# Problem description
Find "Task: Open the Any CPU platform dropdown" and "Click the Bluetooth icon in sidebar" in the records below. Copy the lines holding them and every line between, exactly, and no others.

# Input for this task
*** Block opens ***
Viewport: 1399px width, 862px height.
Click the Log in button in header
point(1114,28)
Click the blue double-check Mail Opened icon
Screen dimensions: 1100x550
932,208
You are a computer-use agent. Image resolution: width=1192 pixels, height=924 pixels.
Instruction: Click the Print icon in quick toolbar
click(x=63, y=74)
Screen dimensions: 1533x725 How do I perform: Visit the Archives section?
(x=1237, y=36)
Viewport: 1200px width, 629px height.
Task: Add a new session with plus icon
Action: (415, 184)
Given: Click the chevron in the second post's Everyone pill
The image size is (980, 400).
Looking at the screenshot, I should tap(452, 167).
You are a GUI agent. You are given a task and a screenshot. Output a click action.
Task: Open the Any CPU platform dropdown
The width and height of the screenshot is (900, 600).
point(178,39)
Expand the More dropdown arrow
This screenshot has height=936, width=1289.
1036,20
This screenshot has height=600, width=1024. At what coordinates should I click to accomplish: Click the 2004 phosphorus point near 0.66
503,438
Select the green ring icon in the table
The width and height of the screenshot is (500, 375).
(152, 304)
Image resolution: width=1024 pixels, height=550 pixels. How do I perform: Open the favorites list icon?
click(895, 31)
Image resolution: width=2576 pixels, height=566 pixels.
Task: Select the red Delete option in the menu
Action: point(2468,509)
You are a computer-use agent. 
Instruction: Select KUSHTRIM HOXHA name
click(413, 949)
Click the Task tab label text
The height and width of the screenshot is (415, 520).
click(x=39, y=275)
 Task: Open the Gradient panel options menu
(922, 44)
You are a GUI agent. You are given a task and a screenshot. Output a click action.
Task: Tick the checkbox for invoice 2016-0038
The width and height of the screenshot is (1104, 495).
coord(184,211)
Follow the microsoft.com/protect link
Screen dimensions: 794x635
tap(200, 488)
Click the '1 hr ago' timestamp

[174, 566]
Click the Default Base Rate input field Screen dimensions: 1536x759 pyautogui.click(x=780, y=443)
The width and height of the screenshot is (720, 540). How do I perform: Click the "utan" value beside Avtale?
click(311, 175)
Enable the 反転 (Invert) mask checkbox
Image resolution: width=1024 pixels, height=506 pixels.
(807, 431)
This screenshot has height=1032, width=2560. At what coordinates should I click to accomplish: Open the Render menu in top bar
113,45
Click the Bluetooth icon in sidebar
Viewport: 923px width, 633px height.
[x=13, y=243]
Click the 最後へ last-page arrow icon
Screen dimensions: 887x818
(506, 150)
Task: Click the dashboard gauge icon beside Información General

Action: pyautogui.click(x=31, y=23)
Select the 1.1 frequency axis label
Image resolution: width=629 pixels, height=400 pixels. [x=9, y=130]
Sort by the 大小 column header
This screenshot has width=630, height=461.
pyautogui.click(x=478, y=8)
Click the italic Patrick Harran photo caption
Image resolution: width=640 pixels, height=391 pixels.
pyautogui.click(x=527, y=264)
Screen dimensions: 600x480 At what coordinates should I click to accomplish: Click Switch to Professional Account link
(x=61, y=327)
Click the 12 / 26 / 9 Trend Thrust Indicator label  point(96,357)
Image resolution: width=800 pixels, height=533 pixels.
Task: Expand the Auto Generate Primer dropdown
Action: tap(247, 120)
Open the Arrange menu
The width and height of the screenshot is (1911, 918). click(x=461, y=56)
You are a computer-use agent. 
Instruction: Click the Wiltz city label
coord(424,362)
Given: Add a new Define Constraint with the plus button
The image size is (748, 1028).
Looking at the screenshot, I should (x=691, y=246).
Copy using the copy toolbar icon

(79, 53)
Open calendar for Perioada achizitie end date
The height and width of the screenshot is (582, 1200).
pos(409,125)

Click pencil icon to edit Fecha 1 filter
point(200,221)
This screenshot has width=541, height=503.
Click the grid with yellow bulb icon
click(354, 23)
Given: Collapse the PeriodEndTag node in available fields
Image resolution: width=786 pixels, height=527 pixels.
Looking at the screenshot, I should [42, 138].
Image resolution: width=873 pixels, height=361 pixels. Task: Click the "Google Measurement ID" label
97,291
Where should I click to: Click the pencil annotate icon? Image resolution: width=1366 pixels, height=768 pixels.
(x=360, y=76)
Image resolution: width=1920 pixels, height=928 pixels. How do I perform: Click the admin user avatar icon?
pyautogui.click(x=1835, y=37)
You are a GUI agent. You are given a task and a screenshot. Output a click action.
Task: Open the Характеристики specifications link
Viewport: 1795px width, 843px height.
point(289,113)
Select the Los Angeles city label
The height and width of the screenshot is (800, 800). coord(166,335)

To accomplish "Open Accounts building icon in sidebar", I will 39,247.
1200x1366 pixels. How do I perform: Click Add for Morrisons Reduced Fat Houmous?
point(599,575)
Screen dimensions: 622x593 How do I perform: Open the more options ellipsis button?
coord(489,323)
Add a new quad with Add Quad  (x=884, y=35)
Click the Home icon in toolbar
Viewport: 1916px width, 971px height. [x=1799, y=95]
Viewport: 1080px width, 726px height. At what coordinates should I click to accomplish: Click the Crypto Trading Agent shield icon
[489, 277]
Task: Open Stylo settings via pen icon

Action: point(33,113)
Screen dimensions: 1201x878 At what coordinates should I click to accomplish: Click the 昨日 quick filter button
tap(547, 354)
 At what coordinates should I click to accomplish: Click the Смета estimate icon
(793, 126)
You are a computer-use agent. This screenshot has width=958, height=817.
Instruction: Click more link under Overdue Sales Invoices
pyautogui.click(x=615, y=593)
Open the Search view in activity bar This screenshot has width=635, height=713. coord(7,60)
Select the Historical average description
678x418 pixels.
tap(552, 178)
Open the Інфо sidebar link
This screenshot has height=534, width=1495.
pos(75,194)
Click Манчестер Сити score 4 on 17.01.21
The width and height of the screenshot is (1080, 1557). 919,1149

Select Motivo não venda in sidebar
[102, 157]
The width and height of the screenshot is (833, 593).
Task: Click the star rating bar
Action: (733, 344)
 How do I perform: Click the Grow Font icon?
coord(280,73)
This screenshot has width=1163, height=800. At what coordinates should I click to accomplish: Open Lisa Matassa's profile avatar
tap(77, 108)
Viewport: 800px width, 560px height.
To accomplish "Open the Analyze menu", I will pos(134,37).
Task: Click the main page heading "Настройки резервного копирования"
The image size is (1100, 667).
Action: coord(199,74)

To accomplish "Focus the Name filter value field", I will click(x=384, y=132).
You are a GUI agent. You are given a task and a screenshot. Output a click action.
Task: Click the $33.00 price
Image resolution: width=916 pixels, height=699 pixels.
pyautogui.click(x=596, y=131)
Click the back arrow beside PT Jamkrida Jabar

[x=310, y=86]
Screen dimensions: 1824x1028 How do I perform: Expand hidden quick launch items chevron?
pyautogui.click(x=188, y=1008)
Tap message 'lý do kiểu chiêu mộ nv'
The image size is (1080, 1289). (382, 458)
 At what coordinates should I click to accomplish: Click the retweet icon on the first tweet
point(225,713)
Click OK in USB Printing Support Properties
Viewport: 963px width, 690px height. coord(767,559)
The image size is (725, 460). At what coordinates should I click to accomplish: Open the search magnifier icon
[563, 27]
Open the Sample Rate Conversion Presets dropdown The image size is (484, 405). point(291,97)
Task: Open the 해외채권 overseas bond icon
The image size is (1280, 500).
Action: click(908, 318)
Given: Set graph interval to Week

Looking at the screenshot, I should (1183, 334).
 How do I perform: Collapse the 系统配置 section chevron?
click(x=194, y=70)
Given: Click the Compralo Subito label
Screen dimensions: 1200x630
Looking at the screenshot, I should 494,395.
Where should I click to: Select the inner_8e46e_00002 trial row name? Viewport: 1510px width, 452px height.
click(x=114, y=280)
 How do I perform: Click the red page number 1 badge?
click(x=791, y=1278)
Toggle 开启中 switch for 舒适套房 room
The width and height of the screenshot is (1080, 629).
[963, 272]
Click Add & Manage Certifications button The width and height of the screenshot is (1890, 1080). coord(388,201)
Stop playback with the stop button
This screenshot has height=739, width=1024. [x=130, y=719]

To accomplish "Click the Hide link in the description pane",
*** Block closes ***
# Solution to this task
Task: Open the Any CPU platform dropdown
The width and height of the screenshot is (900, 600).
point(178,39)
Expand the More dropdown arrow
This screenshot has height=936, width=1289.
1036,20
This screenshot has height=600, width=1024. At what coordinates should I click to accomplish: Click the 2004 phosphorus point near 0.66
503,438
Select the green ring icon in the table
The width and height of the screenshot is (500, 375).
(152, 304)
Image resolution: width=1024 pixels, height=550 pixels. How do I perform: Open the favorites list icon?
click(895, 31)
Image resolution: width=2576 pixels, height=566 pixels.
Task: Select the red Delete option in the menu
Action: point(2468,509)
You are a computer-use agent. 
Instruction: Select KUSHTRIM HOXHA name
click(413, 949)
Click the Task tab label text
The height and width of the screenshot is (415, 520).
click(x=39, y=275)
 Task: Open the Gradient panel options menu
(922, 44)
You are a GUI agent. You are given a task and a screenshot. Output a click action.
Task: Tick the checkbox for invoice 2016-0038
The width and height of the screenshot is (1104, 495).
coord(184,211)
Follow the microsoft.com/protect link
Screen dimensions: 794x635
tap(200, 488)
Click the '1 hr ago' timestamp

[174, 566]
Click the Default Base Rate input field Screen dimensions: 1536x759 pyautogui.click(x=780, y=443)
The width and height of the screenshot is (720, 540). How do I perform: Click the "utan" value beside Avtale?
click(311, 175)
Enable the 反転 (Invert) mask checkbox
Image resolution: width=1024 pixels, height=506 pixels.
(807, 431)
This screenshot has height=1032, width=2560. At what coordinates should I click to accomplish: Open the Render menu in top bar
113,45
Click the Bluetooth icon in sidebar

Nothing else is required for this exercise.